What they would need from Alta was a power source like none the world had ever seen. The Council believed that they understood enough of the runes to pry open the door with brute force. For that force, they needed Alta.
Alta said yes. But that wasn’t what threw Lucretia.
What threw Lucretia was she could tell that Alta meant it.Alta laughed softly before speaking. “Maybe I’m tired. Tired of all this. The constant need for vengeance. Maybe this is me… letting go.”
Lucretia gave Alta a sour look.
Chuckling, Alta shrugged. “Who knows. I might reach that point someday. But you are right, not yet. Maybe… I don’t know how to explain. What did you see in that land, Lucretia?”
Back and forth Lucretia had gone in the previous weeks over whether to lie. But ultimately, Lucretia realized that it didn’t matter.
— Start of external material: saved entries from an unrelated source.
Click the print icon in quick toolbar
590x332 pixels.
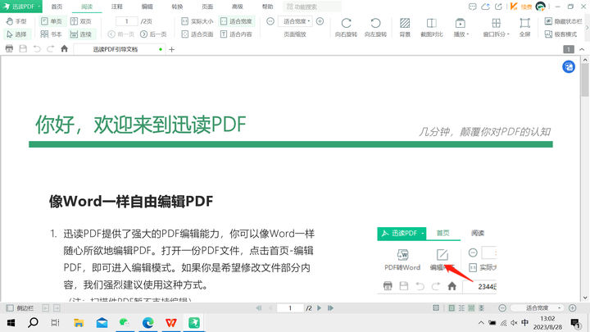[x=9, y=49]
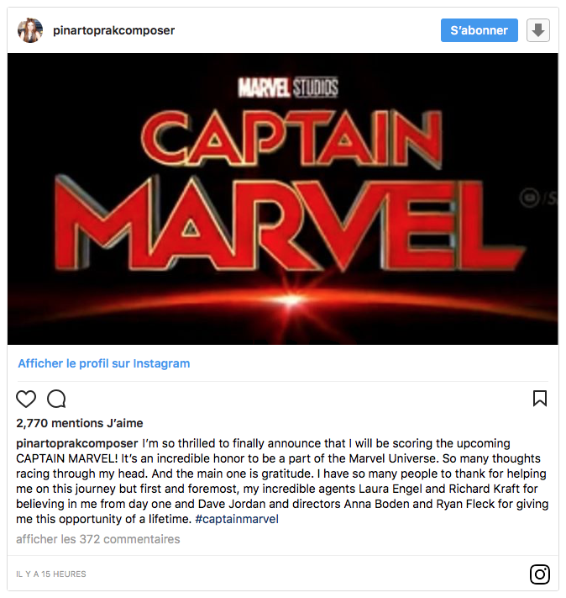Open comments via the speech bubble icon
Image resolution: width=566 pixels, height=598 pixels.
pos(56,399)
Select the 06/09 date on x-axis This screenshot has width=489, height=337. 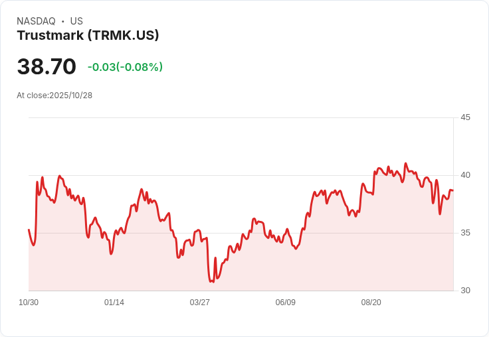point(286,303)
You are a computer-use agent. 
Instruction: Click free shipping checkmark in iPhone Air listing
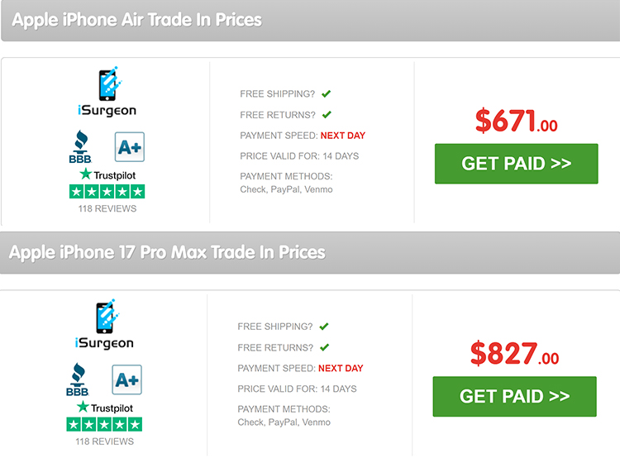coord(327,93)

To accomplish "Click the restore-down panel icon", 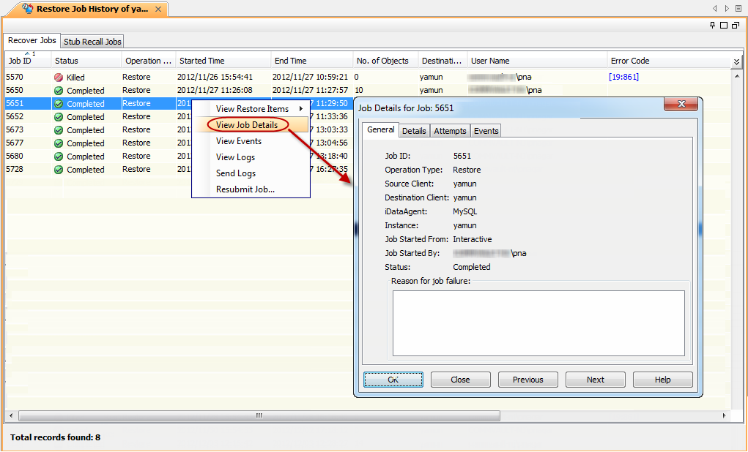I will click(735, 25).
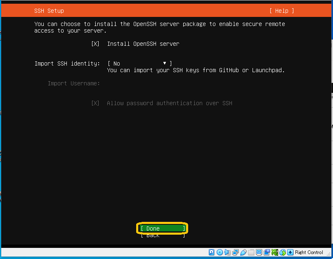
Task: Click the Right Control host key label
Action: [x=309, y=252]

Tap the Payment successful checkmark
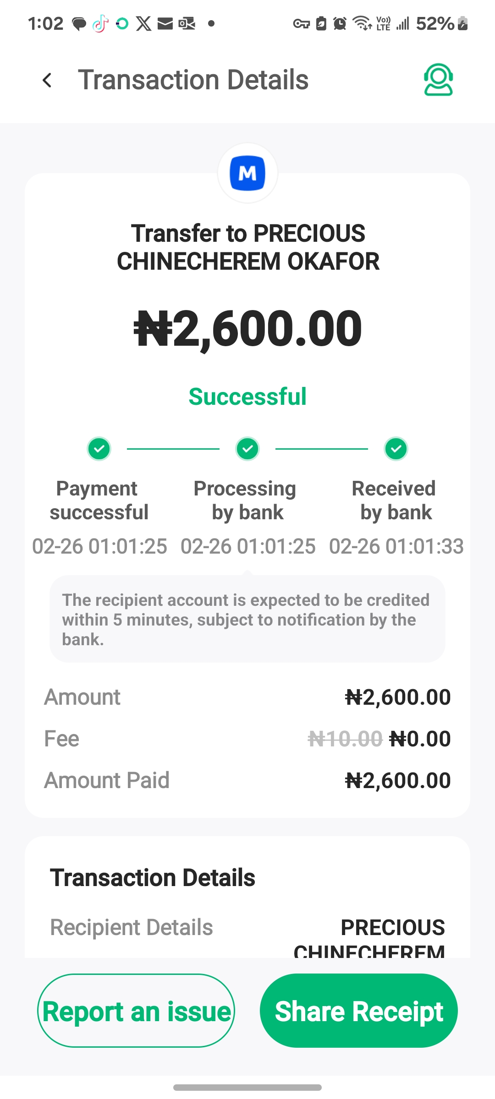[99, 449]
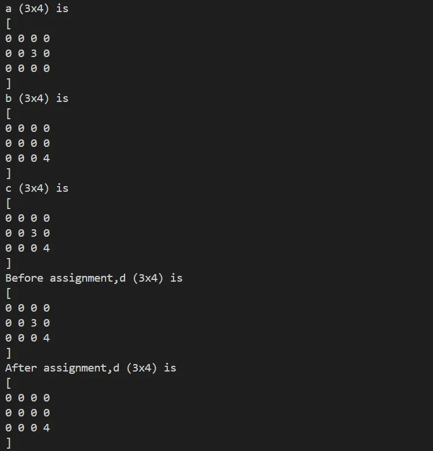
Task: Click the "After assignment,d (3x4) is" line
Action: point(91,368)
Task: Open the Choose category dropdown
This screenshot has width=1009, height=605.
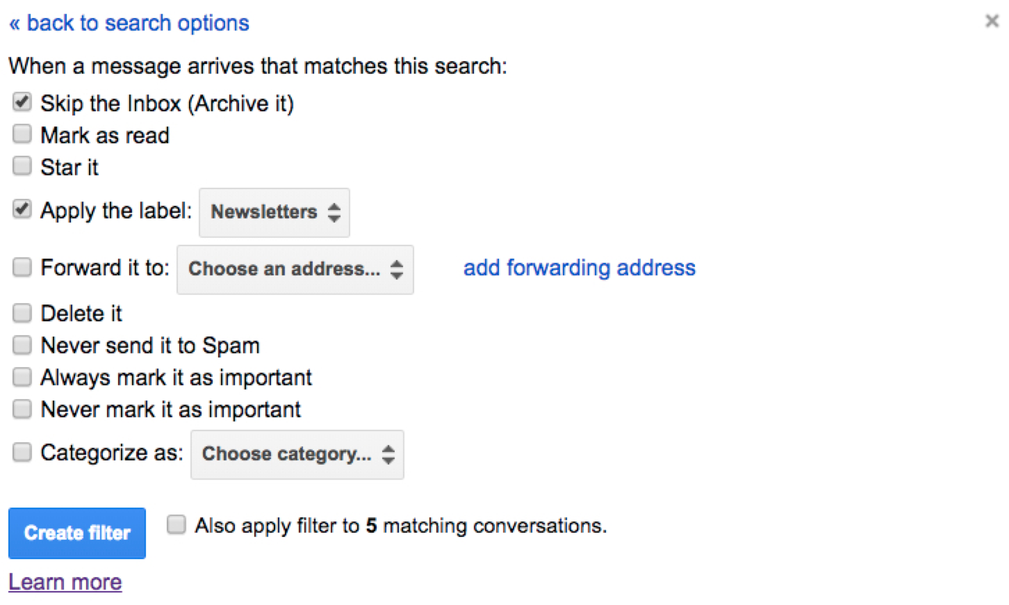Action: click(297, 454)

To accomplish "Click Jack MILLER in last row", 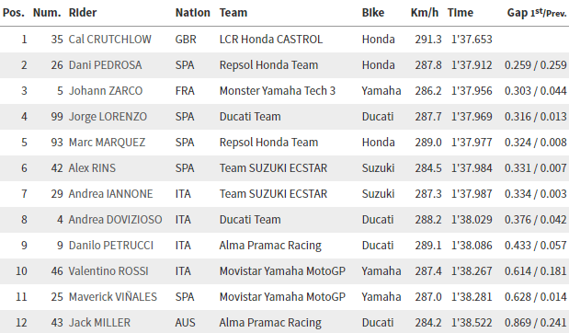I will (x=99, y=323).
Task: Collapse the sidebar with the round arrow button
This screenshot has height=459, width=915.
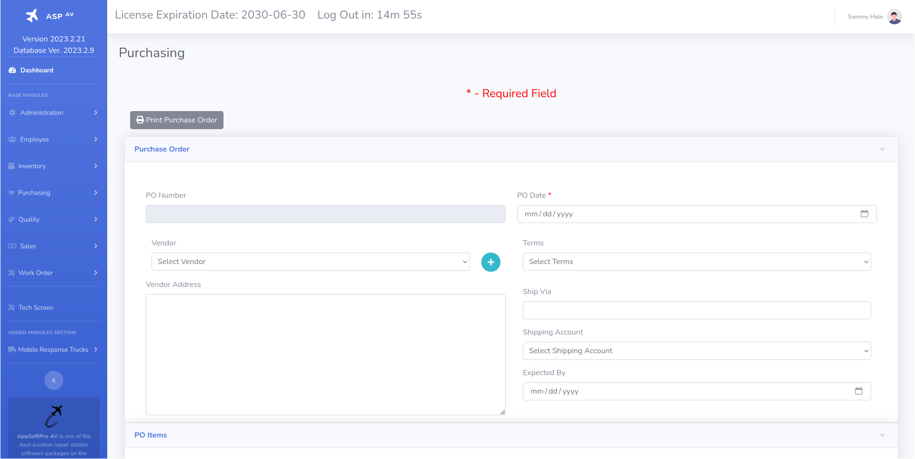Action: [54, 380]
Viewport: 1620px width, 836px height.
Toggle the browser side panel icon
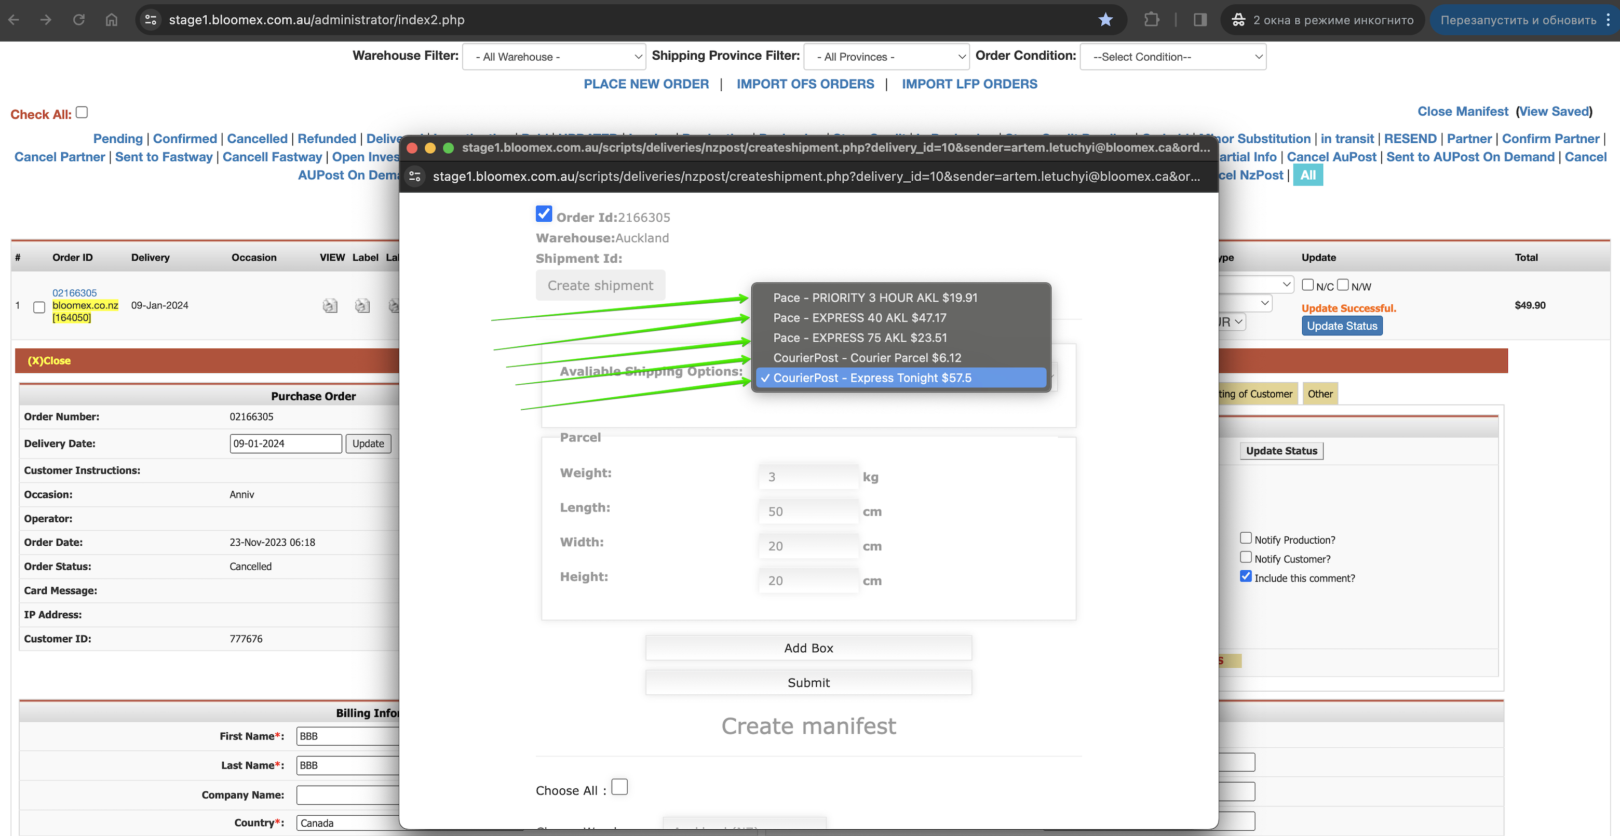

Alta’s bindings to both her and Randidly were too tight for mere words to throw anything off. “I saw… myself. The way that I was tricked. The way I was played by my own game… and just like everyone else, I wanted it, by the end.”
Pursing her lips, Alta said. “Strange. I saw… a portion of the Progenitor’s life. It was a hell of a sort. Maybe part of the reason that I agreed to help is that I have a suspicion that if the world outside of the World Tree is anything like that, going there would be the best sort of vengeance…”
After trailing off, Alta’s eyes unfocused. Lucretia waited. But as she did so, the hairs on the back of her neck stood on end. This empty and listless Alta was the scariest version of her mistress that she ever encountered. It was so casual, so matter of fact.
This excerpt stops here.